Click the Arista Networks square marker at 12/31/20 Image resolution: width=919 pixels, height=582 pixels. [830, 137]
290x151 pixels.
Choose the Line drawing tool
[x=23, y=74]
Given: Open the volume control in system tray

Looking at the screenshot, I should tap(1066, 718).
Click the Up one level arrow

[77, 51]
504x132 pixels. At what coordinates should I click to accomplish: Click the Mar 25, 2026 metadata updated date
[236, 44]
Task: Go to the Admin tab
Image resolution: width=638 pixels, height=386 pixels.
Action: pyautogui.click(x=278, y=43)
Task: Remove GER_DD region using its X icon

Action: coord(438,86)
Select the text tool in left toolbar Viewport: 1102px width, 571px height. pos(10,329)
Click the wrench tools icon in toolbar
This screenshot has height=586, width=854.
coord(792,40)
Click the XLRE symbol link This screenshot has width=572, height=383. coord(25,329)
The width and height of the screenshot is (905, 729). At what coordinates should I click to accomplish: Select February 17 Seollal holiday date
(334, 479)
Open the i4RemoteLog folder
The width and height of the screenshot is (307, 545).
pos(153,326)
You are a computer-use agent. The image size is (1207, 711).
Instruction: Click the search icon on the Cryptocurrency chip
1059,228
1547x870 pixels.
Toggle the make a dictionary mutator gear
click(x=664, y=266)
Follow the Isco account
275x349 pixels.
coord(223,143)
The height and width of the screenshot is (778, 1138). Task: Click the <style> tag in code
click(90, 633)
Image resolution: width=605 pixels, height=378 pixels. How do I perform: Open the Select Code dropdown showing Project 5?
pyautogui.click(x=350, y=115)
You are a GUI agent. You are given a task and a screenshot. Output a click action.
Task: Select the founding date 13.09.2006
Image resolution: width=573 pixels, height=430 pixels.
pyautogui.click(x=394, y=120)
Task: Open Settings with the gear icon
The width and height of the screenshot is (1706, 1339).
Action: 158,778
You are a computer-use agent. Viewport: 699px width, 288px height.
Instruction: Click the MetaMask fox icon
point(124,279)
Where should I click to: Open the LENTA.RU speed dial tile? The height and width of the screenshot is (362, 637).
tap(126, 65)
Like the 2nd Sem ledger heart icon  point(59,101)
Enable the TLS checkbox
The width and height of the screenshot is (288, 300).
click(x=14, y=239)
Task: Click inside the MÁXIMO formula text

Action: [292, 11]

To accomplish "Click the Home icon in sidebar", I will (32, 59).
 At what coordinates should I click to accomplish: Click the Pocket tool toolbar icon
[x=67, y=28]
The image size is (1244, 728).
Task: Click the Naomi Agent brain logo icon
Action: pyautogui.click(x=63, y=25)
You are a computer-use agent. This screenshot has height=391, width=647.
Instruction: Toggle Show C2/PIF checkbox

# # #

*What you will do*
Reproduce the entries word for word, starting at the line that contains "tool toolbar icon" and stopping after the final line of the entries.

*Written answer*
 At what coordinates should I click to accomplish: Click the Pocket tool toolbar icon
[x=67, y=28]
The image size is (1244, 728).
Task: Click the Naomi Agent brain logo icon
Action: pyautogui.click(x=63, y=25)
You are a computer-use agent. This screenshot has height=391, width=647.
Instruction: Toggle Show C2/PIF checkbox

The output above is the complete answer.